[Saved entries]
=== Begin Enclosure ===

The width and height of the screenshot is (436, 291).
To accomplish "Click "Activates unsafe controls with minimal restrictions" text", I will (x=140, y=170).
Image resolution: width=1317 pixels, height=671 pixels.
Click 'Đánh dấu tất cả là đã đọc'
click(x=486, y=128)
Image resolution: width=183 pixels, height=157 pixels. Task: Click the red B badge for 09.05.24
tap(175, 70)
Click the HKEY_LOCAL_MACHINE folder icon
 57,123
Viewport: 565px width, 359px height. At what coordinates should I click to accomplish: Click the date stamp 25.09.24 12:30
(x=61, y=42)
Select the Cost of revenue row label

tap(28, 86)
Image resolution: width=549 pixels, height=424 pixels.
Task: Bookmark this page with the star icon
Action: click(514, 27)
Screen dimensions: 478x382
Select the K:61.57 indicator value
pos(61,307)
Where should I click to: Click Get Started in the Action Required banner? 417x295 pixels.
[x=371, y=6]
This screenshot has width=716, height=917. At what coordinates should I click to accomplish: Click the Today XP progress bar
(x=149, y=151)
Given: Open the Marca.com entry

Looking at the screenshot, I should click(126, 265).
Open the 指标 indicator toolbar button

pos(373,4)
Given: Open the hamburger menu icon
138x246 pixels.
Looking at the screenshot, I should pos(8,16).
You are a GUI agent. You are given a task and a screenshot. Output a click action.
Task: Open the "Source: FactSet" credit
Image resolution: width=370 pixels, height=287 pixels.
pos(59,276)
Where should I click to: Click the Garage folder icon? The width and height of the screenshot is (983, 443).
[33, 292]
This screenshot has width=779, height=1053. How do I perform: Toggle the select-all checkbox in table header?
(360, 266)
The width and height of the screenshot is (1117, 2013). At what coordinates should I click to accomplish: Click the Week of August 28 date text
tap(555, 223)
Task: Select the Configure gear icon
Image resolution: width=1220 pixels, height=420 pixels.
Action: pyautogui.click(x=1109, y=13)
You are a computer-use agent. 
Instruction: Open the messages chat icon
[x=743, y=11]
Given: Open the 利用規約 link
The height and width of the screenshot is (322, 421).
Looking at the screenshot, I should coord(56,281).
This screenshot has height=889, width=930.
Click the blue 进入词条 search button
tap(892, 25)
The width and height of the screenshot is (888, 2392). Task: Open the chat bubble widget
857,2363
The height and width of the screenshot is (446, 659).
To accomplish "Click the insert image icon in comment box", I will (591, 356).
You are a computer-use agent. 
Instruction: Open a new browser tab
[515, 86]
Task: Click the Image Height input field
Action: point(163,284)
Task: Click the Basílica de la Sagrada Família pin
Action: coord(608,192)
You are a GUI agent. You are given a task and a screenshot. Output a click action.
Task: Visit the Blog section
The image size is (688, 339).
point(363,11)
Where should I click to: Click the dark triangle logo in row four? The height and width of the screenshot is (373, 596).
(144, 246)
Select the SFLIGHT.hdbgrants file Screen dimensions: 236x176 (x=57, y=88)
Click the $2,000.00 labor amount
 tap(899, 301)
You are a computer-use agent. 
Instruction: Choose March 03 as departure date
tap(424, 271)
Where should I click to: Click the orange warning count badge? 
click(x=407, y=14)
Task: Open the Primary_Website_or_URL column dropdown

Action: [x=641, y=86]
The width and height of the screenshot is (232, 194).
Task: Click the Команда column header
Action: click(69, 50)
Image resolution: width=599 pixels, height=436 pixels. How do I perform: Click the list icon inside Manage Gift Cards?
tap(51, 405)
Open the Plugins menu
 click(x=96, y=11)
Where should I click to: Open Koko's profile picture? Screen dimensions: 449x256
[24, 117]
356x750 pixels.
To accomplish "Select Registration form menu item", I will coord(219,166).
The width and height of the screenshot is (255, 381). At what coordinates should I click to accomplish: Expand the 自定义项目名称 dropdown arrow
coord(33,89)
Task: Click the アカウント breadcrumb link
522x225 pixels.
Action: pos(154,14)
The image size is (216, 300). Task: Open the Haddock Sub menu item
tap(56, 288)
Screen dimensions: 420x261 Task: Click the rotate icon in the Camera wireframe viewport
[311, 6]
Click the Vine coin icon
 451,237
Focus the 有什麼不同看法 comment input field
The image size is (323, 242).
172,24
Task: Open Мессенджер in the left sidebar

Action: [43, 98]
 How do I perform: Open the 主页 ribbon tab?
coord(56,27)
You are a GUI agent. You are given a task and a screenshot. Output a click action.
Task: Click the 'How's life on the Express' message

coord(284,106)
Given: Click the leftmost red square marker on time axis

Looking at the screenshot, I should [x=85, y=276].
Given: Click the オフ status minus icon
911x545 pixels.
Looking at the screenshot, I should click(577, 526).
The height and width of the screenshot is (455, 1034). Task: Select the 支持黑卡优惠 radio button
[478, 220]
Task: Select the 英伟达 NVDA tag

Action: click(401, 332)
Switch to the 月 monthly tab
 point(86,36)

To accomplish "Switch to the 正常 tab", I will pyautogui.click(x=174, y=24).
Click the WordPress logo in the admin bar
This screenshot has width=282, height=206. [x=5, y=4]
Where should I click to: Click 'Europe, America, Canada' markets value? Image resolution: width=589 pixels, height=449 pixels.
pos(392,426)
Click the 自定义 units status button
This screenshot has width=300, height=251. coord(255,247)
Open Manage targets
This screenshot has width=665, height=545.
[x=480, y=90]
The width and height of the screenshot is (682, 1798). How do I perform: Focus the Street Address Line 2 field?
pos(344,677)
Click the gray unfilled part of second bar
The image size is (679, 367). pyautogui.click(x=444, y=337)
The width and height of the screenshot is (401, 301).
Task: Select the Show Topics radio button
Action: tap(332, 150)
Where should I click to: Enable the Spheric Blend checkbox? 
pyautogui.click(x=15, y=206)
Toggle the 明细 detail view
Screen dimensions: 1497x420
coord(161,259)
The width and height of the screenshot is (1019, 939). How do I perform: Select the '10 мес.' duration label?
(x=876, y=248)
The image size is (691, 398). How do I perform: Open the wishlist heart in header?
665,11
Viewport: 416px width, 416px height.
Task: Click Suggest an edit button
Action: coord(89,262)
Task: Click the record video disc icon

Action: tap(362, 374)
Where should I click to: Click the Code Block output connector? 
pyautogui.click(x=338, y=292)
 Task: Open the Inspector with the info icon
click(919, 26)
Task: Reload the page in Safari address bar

=== End Enclosure ===

EXERCISE OBJECTIVE: From the entries above, copy each line holding "will".

FINISHED EXERCISE:
To accomplish "Click "Activates unsafe controls with minimal restrictions" text", I will (x=140, y=170).
To accomplish "Click the insert image icon in comment box", I will (591, 356).
To accomplish "Select Registration form menu item", I will coord(219,166).
To accomplish "Switch to the 正常 tab", I will pyautogui.click(x=174, y=24).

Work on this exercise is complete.